そうすると、本件訂正発明5における「前記選択した1つの新たな機能に対応する個別情報」は、携帯電話における構成、機能等を特定し、受信装置に受信される個別情報が携帯電話側において特定されるものであることを述べたものにすぎず、受信装置における構成、機能等を特定する記載とはいえない。したがって、「受信装置」に関する発明である本件訂正発明5において、「前記選択した1つの新たな機能に対応する個別情報」は、単に「個別情報」とするものと技術的には異ならないものというべきである。
【コメント】
本件では、上記のように、本件訂正発明5における「他のサブコンビネーション」についての記載は「請求項に係るサブコンビネーションの構造、機能等」を特定しないと判断され、結果として、請求項に係るサブコンビネーションの発明の進歩性が否定され、特許無効の抗弁が認められた。
原告(控訴人)らは、「本件訂正後の請求項4の携帯電話に関する事項(複数の新たな機能の中から1つが選択され得る)は、当該装置のみを特定する事項ではなく、本件訂正発明5に係る「受信装置」の発明の構造、機能等(当該受信装置に設けられた読み取りスイッチの押下によって、前記選択した1つの新たな機能に対応する個別情報の発信要求を当該受信装置に近づけられた前記携帯電話に発信する発信手段)を特定するものといえる。」旨主張したが、採用されなかった。
本件における本件訂正発明5の認定は、特許・実用新案審査基準の「第III部第2章第4節 特定の表現を有する請求項等についての取扱い」の「4.サブコンビネーションの発明を『他のサブコンビネーション』に関する事項を用いて特定しようとする記載がある場合」の欄の考え方に沿ったものといえ、妥当に思われる。

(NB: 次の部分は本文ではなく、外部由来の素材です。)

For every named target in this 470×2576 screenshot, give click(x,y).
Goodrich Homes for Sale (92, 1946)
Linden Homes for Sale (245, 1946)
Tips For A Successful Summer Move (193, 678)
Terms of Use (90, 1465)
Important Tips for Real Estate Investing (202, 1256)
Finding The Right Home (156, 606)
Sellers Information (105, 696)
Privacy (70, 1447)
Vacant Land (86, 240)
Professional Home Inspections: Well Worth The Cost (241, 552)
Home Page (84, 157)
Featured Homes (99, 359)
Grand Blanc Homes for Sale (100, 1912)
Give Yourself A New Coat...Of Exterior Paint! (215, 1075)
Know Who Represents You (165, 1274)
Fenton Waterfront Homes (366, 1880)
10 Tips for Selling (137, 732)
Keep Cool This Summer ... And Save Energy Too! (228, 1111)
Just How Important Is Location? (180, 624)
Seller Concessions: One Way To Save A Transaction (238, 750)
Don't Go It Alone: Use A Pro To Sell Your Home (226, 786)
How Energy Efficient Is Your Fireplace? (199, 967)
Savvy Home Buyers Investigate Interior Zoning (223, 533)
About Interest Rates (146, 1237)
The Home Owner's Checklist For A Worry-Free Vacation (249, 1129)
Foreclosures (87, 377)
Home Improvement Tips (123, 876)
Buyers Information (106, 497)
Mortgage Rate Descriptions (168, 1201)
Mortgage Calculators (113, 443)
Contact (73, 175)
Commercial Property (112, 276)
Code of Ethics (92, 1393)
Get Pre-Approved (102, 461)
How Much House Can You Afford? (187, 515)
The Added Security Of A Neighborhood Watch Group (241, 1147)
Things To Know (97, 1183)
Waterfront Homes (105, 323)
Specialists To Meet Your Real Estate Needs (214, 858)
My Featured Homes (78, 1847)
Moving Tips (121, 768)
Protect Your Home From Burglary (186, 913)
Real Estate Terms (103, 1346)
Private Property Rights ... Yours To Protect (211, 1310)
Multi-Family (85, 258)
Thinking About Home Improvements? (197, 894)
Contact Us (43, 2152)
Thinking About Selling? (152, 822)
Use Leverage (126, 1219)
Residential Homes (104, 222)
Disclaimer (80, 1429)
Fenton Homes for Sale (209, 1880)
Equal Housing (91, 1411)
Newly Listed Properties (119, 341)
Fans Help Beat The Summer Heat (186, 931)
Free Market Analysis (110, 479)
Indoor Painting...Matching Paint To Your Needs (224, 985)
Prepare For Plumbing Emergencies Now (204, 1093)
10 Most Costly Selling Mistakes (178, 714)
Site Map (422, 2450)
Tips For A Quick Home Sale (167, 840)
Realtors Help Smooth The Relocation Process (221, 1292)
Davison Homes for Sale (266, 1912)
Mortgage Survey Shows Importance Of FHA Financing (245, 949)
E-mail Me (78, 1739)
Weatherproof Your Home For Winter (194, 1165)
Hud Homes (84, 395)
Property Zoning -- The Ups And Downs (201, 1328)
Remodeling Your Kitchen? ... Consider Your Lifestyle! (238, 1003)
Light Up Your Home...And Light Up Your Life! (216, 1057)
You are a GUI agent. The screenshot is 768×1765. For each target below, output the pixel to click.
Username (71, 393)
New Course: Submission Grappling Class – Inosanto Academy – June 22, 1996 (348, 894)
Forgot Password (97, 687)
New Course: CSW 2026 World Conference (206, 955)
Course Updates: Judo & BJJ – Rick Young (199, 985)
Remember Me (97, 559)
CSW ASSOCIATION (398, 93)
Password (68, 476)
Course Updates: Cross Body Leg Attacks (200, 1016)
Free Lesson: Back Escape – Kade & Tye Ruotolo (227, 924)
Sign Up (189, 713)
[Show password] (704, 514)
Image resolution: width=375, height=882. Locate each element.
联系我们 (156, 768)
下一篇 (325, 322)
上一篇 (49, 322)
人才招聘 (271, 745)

各サブコンビネーション発明の実施主体が相互に異なる場合もあり得ること、サブコンビネーション発明の技術的範囲は全体装置の発明(コンビネーション)よりも広いと考えられること、等を考慮すると、サブコンビネーション発明を請求項に記載しておくことは有効な戦略と考えられるが、装置全体の発明(コンビネーション)には新規性・進歩性が認められる場合であっても、そのサブコンビネーションの発明には新規性、進歩性が認められない場合があることには留意が必要である。サブコンビネーションの構成だけで進歩性が認められるかが微妙な場合には、間接侵害に基づく権利行使も視野に入れ、全体装置の発明(コンビネーション)も請求項に記載しておくことが望ましいと考えられる。